The White House is worried a new resolution would put unwelcome restrictions on the war, such as, if some Democrats get their way, prohibiting “boots on the ground,” or if some Republicans get their way, calling for the targeting of Syrian military forces. And, for now, the current arrangement has worked out fairly well for the White House. It maintains it can rely on the old AUMF for its operations while blaming Congress for the lack of a new one. Members of Congress, meanwhile, can avoid taking ownership of a war in which success is far from guaranteed.
As the L.A. Times reported last week, though, the two sides came closer to an agreement over a new resolution at a recent meeting between Obama and Republican lawmakers at the White House. (Update: In a statement sent to reporters, Sen. Tim Kaine (D-Va.), sponsor of an earlier draft AUMF and one of the most prominent voices in this debate, said he was “disappointed [the president] did not signal an intention to send a draft to Congress for consideration” and that “congress as a whole will be better prepared to act with specific guidance from the administration.”) The question going forward, and one that the sparse language in Tuesday’s address doesn’t answer, is whether any new ISIS authorization will revoke the previous AUMF, which has been interpreted far more broadly than the members of Congress who overwhelmingly supported it in 2001 could have imagined, and has been invoked to justify a decade’s worth of attacks against a wide range of terrorist targets in multiple countries.
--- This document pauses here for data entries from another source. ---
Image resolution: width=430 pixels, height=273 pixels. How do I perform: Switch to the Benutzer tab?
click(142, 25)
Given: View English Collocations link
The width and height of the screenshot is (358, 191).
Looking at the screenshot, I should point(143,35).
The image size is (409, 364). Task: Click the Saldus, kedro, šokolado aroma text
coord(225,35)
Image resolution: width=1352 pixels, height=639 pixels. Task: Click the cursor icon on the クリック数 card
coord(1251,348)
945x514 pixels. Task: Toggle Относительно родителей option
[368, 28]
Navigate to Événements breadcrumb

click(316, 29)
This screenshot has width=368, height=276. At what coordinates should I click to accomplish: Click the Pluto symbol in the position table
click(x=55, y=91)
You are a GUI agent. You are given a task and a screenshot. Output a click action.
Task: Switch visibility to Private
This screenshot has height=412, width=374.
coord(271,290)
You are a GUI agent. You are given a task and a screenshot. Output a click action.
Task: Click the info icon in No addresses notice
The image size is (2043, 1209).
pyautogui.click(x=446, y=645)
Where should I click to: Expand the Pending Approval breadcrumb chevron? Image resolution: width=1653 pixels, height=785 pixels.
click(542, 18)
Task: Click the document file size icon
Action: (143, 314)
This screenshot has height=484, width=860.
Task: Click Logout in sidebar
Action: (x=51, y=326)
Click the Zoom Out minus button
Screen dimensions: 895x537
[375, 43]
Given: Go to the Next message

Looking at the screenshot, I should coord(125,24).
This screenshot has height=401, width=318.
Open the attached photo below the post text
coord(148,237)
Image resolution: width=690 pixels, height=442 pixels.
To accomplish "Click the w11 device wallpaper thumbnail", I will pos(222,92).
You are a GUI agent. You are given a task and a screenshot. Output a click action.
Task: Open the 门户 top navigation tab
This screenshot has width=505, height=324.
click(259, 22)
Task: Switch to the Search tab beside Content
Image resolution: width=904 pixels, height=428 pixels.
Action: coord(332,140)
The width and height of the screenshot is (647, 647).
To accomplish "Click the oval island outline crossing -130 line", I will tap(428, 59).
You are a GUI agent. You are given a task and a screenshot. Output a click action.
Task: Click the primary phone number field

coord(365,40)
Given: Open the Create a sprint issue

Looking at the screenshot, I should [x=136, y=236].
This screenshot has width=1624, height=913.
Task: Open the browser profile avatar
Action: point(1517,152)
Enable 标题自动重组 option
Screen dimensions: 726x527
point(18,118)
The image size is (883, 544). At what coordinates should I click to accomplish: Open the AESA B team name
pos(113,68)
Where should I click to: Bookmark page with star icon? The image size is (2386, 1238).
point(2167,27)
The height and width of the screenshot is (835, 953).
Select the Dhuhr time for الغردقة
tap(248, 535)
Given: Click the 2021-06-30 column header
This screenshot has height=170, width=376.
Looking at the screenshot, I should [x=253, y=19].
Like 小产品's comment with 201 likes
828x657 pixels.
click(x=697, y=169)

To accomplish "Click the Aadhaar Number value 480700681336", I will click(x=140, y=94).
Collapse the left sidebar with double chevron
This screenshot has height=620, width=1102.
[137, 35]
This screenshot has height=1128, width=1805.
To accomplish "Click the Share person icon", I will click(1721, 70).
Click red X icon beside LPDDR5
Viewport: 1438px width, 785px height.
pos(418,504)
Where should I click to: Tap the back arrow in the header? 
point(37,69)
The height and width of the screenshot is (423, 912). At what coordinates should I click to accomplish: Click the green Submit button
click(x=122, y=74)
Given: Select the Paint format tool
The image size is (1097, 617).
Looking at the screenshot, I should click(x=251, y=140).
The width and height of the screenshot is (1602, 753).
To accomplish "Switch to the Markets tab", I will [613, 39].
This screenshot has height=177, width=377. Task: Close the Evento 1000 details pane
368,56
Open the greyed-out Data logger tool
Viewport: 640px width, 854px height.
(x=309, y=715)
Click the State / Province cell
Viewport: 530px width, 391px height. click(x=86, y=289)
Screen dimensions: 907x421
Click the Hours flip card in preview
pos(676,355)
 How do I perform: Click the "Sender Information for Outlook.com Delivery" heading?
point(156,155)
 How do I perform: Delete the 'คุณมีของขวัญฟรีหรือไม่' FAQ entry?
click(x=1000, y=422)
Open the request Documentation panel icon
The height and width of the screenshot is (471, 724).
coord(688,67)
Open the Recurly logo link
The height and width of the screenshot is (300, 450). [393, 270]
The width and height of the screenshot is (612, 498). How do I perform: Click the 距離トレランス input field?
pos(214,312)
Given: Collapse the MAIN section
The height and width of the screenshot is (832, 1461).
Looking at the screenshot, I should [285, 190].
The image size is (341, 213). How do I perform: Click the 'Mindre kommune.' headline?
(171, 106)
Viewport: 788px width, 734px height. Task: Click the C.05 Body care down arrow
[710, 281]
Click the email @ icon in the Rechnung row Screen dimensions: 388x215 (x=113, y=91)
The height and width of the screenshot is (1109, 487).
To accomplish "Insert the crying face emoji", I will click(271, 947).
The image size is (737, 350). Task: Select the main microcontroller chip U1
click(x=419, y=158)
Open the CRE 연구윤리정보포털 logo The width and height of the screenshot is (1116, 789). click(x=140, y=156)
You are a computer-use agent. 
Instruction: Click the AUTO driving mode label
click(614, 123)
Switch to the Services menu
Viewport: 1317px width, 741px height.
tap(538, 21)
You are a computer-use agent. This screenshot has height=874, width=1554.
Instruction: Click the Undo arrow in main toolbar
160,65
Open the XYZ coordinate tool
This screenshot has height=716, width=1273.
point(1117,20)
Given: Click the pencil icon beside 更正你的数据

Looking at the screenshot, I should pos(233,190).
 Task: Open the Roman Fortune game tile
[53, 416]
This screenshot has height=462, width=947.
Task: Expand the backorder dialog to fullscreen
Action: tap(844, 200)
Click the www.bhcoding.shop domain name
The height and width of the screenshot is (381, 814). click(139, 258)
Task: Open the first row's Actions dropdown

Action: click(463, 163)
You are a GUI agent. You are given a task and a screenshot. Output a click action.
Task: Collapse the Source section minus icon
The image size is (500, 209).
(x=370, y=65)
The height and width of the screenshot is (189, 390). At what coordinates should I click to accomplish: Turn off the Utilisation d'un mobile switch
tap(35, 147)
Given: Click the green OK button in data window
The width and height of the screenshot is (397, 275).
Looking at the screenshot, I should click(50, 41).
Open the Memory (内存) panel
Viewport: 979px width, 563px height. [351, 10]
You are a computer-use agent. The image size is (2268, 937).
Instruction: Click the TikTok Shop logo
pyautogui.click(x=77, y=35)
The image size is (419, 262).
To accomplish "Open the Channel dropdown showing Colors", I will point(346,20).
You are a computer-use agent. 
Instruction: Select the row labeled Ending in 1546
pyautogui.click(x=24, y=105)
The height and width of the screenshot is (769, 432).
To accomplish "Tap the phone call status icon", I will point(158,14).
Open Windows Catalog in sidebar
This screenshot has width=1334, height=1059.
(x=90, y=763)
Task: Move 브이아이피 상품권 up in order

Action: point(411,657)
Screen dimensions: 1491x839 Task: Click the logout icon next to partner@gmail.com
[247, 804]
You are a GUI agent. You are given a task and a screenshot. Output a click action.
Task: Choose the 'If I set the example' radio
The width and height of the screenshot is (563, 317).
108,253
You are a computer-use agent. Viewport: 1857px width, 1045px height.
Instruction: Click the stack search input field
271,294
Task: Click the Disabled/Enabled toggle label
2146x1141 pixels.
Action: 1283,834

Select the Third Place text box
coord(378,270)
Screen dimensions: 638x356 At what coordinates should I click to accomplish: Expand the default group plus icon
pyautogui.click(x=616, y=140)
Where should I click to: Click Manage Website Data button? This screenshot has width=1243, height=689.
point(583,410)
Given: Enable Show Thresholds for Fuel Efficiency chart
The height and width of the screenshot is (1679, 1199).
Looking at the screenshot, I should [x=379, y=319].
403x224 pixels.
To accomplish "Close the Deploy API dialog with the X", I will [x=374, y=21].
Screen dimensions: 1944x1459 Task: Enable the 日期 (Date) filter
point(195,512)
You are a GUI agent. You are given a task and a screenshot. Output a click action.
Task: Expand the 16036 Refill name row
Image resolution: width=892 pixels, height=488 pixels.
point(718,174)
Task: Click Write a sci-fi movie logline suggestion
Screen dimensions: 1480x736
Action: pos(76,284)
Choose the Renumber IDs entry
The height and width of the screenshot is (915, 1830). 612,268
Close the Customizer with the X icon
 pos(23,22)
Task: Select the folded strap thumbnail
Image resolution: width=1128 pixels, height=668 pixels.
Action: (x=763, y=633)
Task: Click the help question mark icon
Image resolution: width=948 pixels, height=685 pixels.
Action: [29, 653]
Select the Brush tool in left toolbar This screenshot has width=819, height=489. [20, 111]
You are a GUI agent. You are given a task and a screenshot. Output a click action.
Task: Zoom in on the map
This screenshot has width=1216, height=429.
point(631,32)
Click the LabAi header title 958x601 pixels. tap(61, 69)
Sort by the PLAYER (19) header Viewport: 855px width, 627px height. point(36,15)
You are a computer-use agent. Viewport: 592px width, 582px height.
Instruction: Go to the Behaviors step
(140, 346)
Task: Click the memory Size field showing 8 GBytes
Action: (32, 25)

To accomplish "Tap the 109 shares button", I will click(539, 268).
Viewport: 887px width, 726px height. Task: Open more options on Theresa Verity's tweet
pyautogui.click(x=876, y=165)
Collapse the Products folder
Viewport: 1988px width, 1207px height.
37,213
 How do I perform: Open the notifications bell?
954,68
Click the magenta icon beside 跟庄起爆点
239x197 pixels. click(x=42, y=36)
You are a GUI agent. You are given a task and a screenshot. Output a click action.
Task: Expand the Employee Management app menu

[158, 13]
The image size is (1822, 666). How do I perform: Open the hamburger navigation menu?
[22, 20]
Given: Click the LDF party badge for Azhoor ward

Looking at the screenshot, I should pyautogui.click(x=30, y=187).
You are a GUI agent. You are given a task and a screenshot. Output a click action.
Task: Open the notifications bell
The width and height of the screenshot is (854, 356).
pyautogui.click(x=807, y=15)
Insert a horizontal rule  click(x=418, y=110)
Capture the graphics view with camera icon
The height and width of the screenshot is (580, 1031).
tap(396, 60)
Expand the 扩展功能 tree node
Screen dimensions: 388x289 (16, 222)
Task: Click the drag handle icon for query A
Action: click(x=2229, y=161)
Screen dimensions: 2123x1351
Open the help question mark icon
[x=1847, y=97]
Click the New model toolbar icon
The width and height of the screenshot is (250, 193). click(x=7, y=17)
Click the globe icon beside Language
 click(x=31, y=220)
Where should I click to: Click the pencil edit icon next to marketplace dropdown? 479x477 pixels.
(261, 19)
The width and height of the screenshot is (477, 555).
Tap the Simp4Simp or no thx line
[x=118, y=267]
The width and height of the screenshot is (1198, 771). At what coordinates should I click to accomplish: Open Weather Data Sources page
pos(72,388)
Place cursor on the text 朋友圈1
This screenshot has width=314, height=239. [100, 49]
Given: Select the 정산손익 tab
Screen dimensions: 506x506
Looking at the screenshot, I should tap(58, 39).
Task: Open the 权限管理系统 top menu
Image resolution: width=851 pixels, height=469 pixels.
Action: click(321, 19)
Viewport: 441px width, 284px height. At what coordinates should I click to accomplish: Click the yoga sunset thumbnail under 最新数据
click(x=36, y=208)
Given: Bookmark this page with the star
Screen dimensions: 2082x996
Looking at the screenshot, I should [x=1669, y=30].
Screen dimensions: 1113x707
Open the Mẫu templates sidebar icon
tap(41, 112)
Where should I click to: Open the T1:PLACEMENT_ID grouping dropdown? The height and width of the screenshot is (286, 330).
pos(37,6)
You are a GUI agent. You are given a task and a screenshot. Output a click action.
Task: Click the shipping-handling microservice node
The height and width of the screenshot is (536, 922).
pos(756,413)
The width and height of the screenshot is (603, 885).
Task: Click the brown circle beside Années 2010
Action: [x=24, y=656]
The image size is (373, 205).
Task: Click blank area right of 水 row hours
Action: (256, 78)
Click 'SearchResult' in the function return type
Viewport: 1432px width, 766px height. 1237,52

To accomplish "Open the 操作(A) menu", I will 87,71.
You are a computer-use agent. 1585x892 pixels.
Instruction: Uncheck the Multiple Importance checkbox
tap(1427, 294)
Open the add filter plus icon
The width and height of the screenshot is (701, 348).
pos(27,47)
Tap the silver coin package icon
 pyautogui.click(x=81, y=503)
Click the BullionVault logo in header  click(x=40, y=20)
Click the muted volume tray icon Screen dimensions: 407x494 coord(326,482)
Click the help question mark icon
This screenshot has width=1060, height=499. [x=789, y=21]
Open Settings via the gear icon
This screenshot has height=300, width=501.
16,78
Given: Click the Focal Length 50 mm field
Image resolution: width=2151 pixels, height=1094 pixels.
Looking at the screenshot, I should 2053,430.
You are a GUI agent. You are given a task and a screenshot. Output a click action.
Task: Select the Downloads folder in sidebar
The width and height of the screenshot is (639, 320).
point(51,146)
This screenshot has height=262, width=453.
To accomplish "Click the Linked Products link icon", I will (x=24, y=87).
Another question that remains unanswered: How narrow will the new authorization be? “We do not think an AUMF should include a geographic limitation,” John Kerry told Congress in December, indicating that the new rules could be just as broad as the old ones.
Obama, a constitutional law professor, probably realizes that using the 2001 authorization against ISIS is legally dubious. The seemingly arcane debate over the new resolution is an important one for Obama’s legacy and the future of presidential power. But until these questions of scope are worked out, the president clearly remains willing to keep taking advantage of the legal framework left to him by his predecessor as he pursues his own war on terror.